A Question of Manhood

Reardon, Robin. A Question of Manhood. New York, Kensington Publishing, 2010. 314pp. $15.00. ISBN: 978-0-7582-4679-0.

The Vietnam War seems to be ending at last and Paul, 16, can’t wait to see his older brother who is in the Army. When Chris comes home on leave though, he shares a dangerous secret with Paul: he’s gay. And when Chris returns to battle, he is killed. Paul is left alone with his grief and the secret, which he cannot share with his family or friends. Forced that summer by his disapproving father to work in the family pet store, Paul has to train J.J., a new employee who also happens to be gay. Paul resents J.J.’s positive attitude, talent, and intelligence, but grudgingly realizes that he can learn a lot from him. Paul’s friendship with J.J. helps him process his grief and his anxiety regarding Chris’ sexual orientation. It also helps him to stand up to his overly critical father.

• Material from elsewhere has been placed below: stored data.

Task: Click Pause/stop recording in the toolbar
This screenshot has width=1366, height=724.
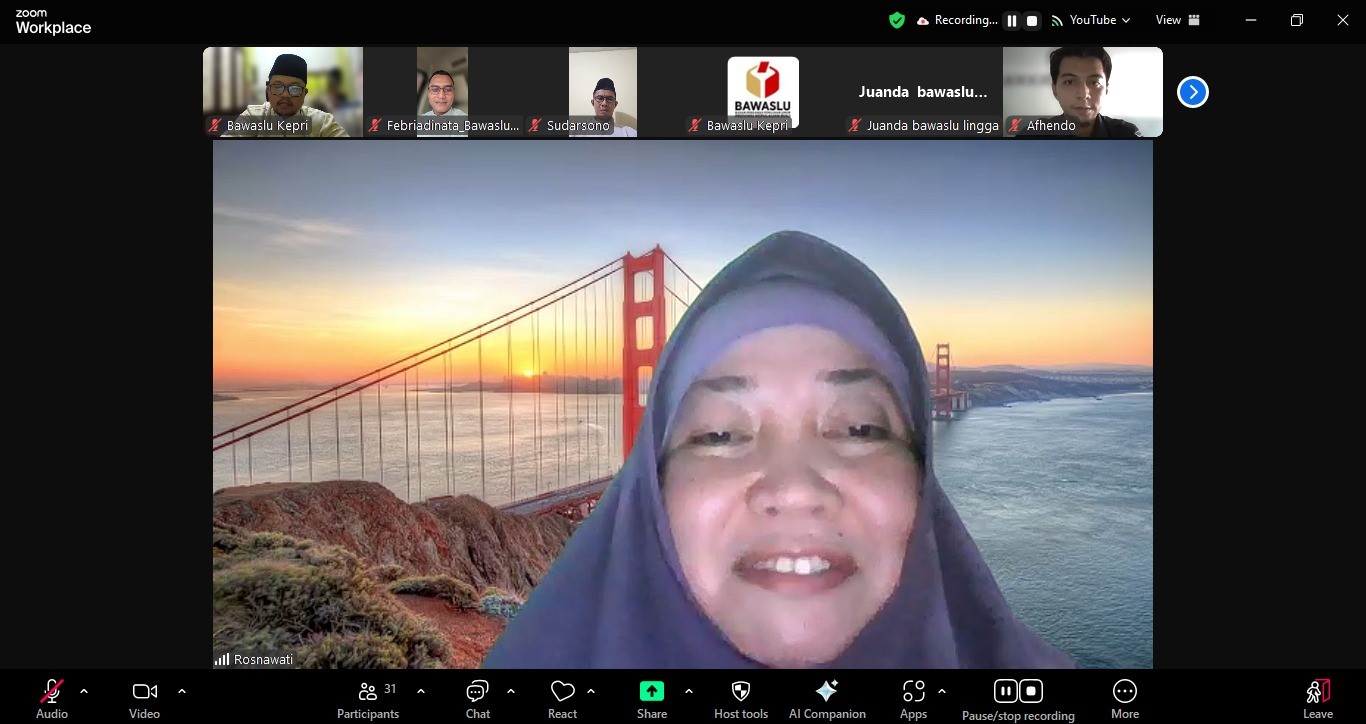Action: point(1018,698)
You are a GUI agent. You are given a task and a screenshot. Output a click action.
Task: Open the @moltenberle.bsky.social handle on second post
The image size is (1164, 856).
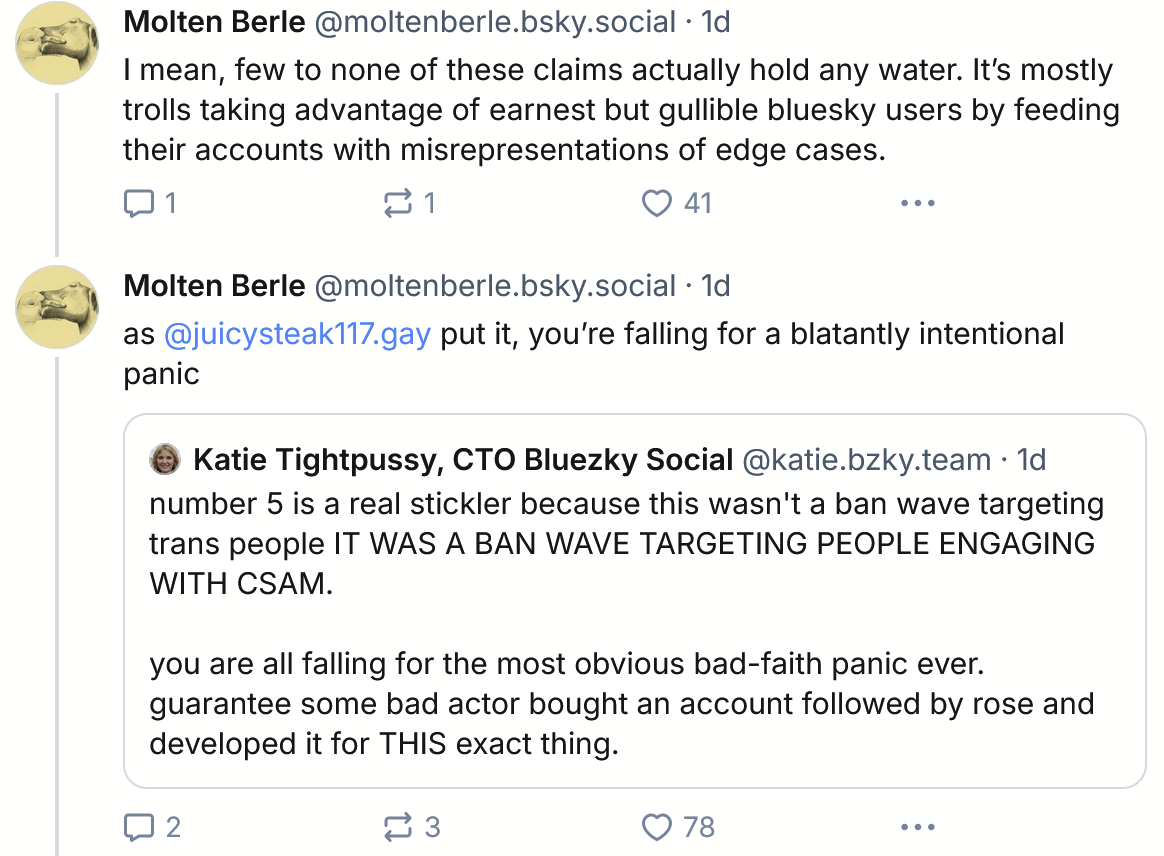(495, 286)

This character-driven, coming-of-age story is told from an unusual point of view. Readers get to experience the homophobic society of America in the 1970s through eyes of someone with a gay sibling. The resentment that Paul feels towards Chris for being the favored son is juxtaposed with the grief Paul feels at his death. In addition, Paul has to bear the weight of Chris’ secret, as well as his own confusion about it. These combustible emotions comprise the internal action of the story and are authentically depicted. The atmosphere of the United States in the 1970s provides the cultural setting, but it isn’t conveyed as masterfully by the author as the protagonist’s emotions. It is doubtful that younger readers will be able to grasp from this novel alone how homophobia was such a cultural norm for the vast number of people in the U.S. so soon after Stonewall.

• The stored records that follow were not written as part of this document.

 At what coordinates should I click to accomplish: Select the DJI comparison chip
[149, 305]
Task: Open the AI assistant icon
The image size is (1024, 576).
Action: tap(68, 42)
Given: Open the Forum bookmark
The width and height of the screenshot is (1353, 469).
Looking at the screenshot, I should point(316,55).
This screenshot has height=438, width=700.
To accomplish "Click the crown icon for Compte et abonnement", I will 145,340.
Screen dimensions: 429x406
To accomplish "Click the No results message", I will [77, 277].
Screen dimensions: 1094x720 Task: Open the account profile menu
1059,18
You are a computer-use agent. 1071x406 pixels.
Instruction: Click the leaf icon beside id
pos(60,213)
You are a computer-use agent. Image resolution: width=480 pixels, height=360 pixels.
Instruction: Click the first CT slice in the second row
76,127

The absence of convincing 1970s-level homophobia and pop culture details are the only things that makes this novel lack verisimilitude. Readers who long for a heartfelt story of loss and redemption told from the point of view of homophobia’s other casualties — the parents, friends, and families of gays — will be gratified by this author’s accurate portrayal of Paul’s emotional journey. It is recommended for young adult collections in most libraries.